* _Given passage_:

Note: This post is a work in progress. I will continue to update and expand it over time.

Scaling laws are one of the few tools we have for predicting model performance before committing serious compute. When a single training run can cost millions of dollars and take months, the ability to extrapolate from small-scale experiments becomes invaluable. In this post, I want to explore how we can use scaling laws not just as descriptive summaries, but as decision-making frameworks for comparing architectural choices and planning training runs.

This post assumes familiarity with the seminal papers Scaling Laws for Neural Language Models (Kaplan et al.) and Training Compute-Optimal Large Language Models (Hoffmann et al.). If you haven't read them, I'd recommend at least skimming Hoffmann et al. (the "Chinchilla" paper) first.

The Chinchilla Scaling Law

The scaling laws from Hoffmann et al., also known as the "Chinchilla" scaling laws, are the basis for the billions of dollars being spent on training larger models on more data. They are empirical predictions—validated across many orders of magnitude of scale—about how much compute (in terms of data and model size) is required to lower loss. Chinchilla also demonstrates that model size and data should be scaled up at roughly the same rate, giving rise to the well-known heuristic of "20 tokens per parameter" as the optimal ratio.

The Chinchilla paper uses three separate approaches to arrive at the same "compute-optimal" scaling results. In particular, the third approach models the final loss of a language model as a function of model size \(N\) and training data \(D\) in the following form:

\[ L(N, D) = E + \frac{A}{N^\alpha} + \frac{B}{D^\beta} \]

where:

N = number of model parameters
D = number of training tokens
E = irreducible loss — the theoretical minimum loss achievable with infinite compute
A, α = parameter scaling coefficients (how loss improves with more parameters)
B, β = data scaling coefficients (how loss improves with more training data)

The parameters of this function are fit to empirical data.

The fitted values from the Chinchilla paper are approximately \(\alpha \approx 0.34\), \(\beta \approx 0.28\), \(E \approx 1.69\), \(A \approx 406.4\), and \(B \approx 410.7\).

The key insight comes from minimizing this loss function subject to a fixed compute budget \(C\). Since compute scales roughly as \(C \propto 6ND\) (the number of FLOPs required for a forward and backward pass through a model of size \(N\) for \(D\) tokens), we can derive the optimal allocation of compute between model size and data.

Taking the derivative and setting it to zero, we find that the optimal scaling satisfies:

\[ N_{opt} \propto C^{a}, \quad D_{opt} \propto C^{b} \]

where \(a = \frac{\beta}{\alpha + \beta}\) and \(b = \frac{\alpha}{\alpha + \beta}\). Using the fitted values from Chinchilla (\(\alpha \approx 0.34\), \(\beta \approx 0.28\)), we get \(a \approx 0.45\) and \(b \approx 0.55\). This means that as compute increases, we should scale data slightly faster than model size.

* _About this task_: Reproduce word for word the portion of the scaling-laws passage from "Note: This post" up to and including "planning training runs.". The listing placed after this sentence comes from a separate, unrelated source.

* _Collected material_:
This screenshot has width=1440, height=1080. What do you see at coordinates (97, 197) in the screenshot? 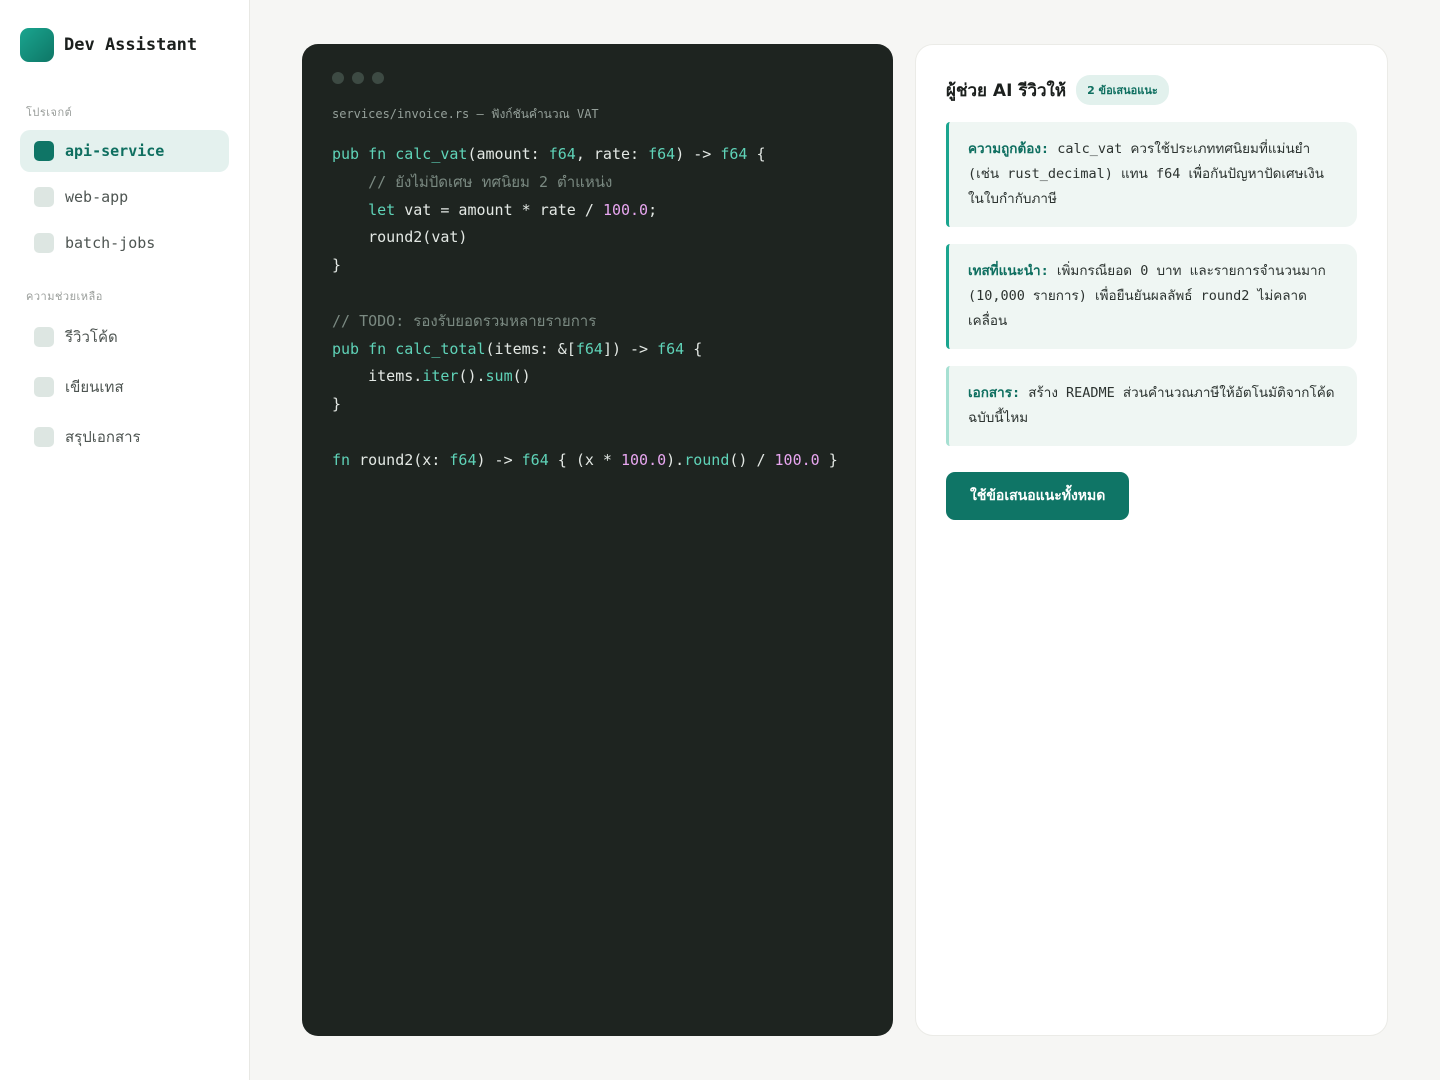
I see `sidebar-item-label: web-app` at bounding box center [97, 197].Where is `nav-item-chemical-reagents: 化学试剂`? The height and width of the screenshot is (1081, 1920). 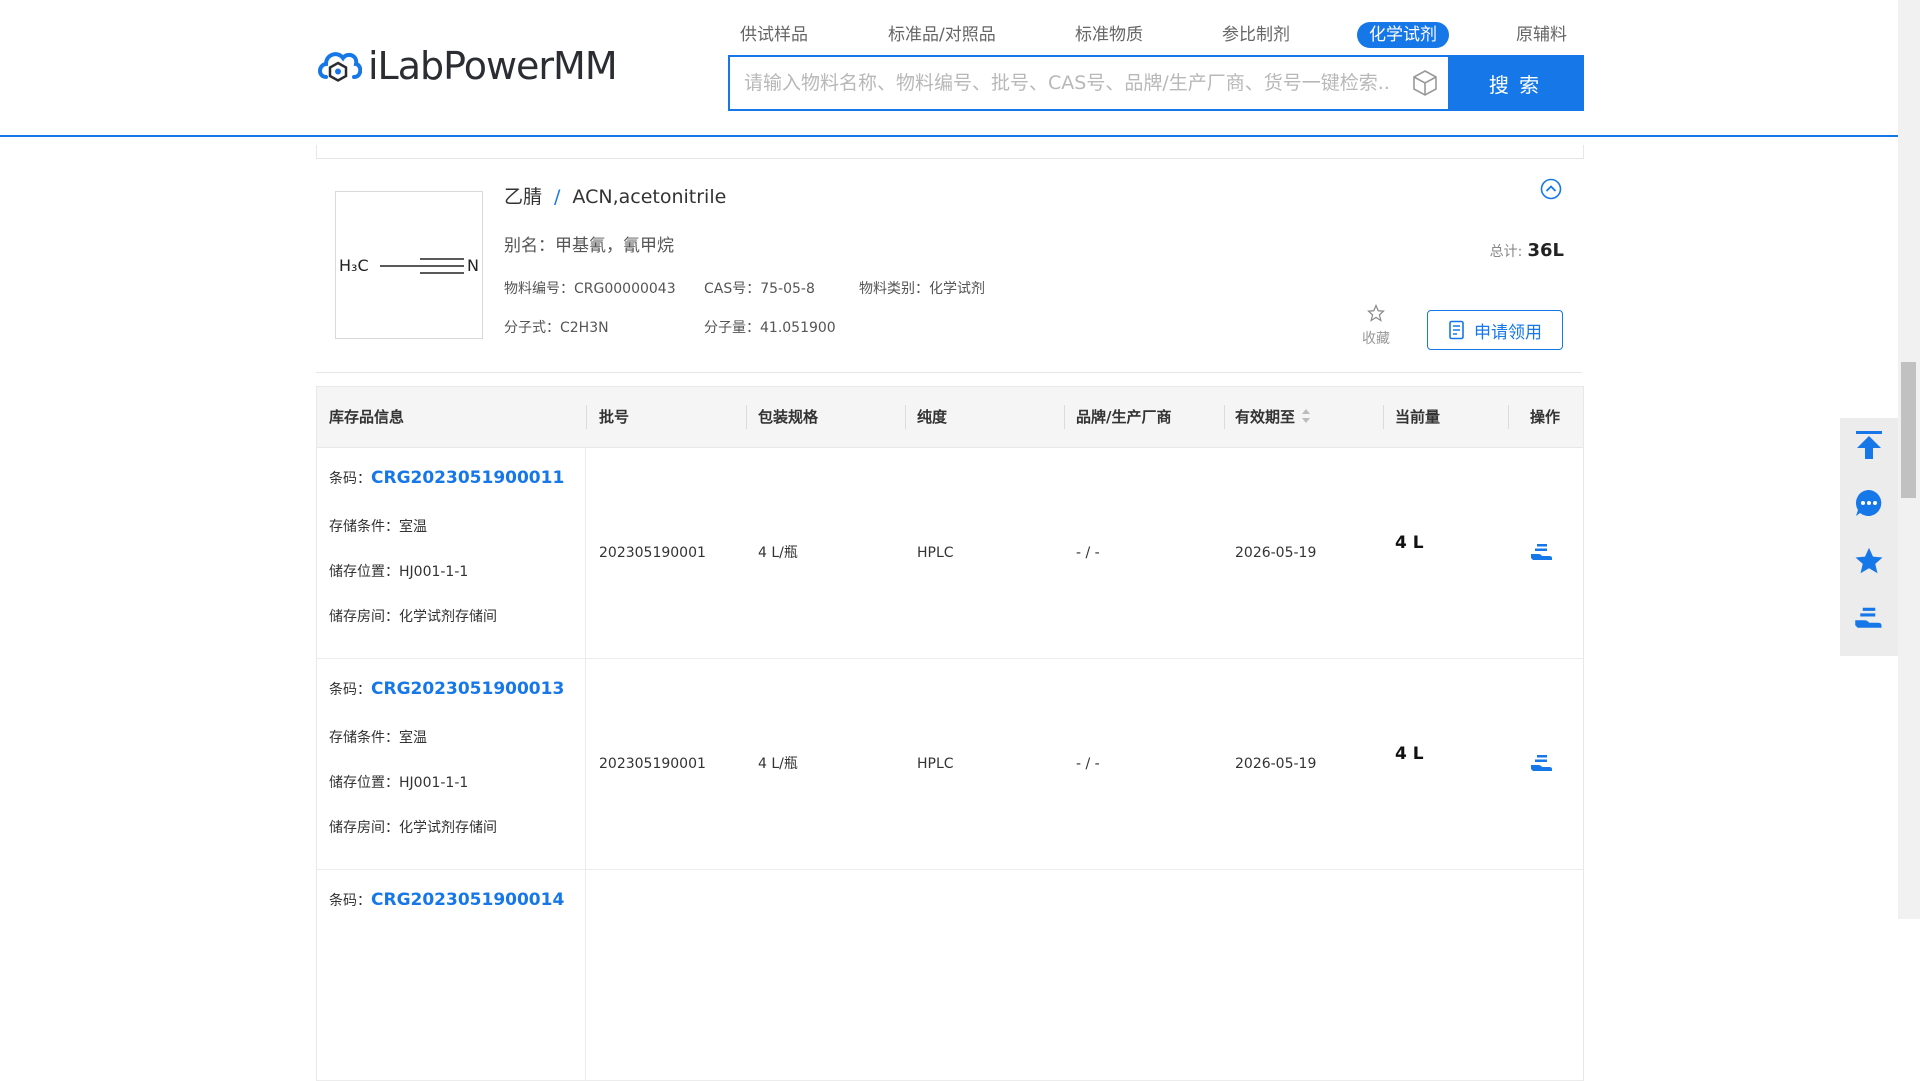 nav-item-chemical-reagents: 化学试剂 is located at coordinates (1403, 35).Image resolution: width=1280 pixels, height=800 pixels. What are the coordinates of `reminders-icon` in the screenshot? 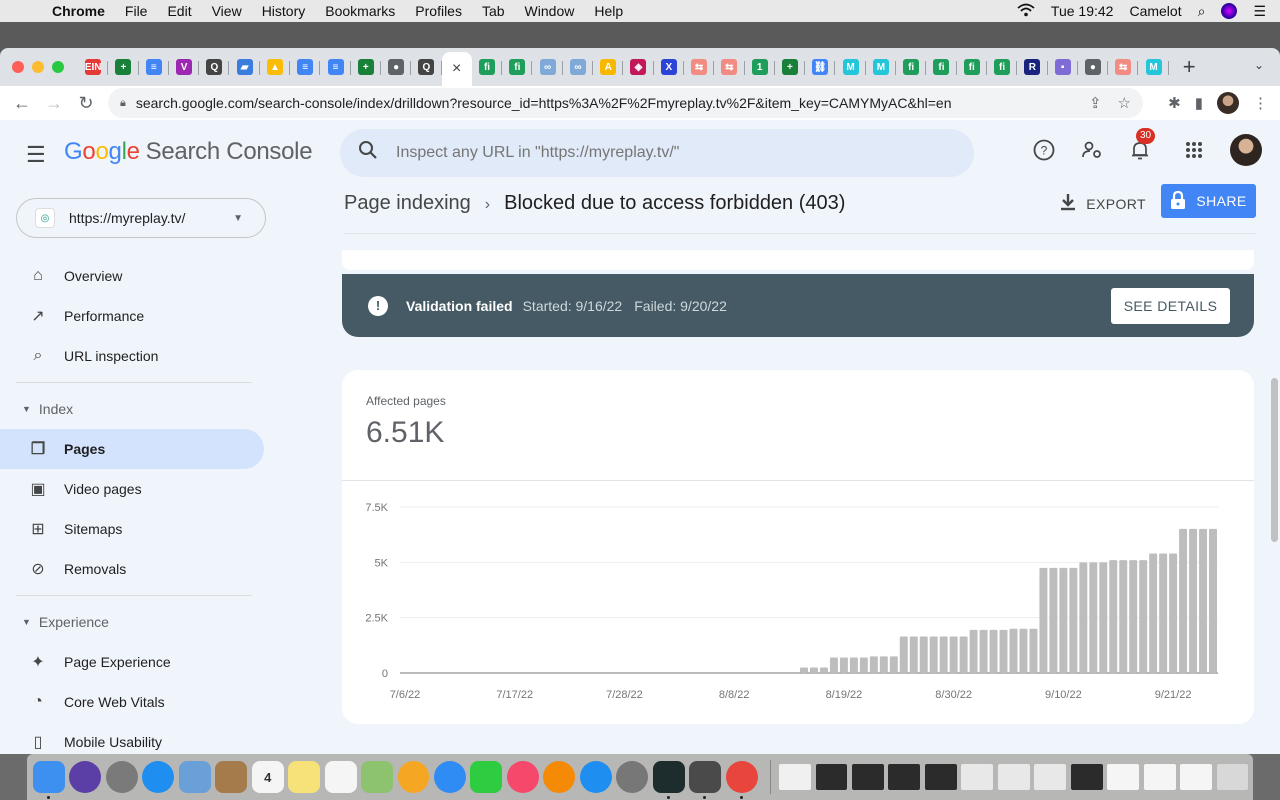 It's located at (340, 777).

* _Result of this exercise_:
Note: This post is a work in progress. I will continue to update and expand it over time.

Scaling laws are one of the few tools we have for predicting model performance before committing serious compute. When a single training run can cost millions of dollars and take months, the ability to extrapolate from small-scale experiments becomes invaluable. In this post, I want to explore how we can use scaling laws not just as descriptive summaries, but as decision-making frameworks for comparing architectural choices and planning training runs.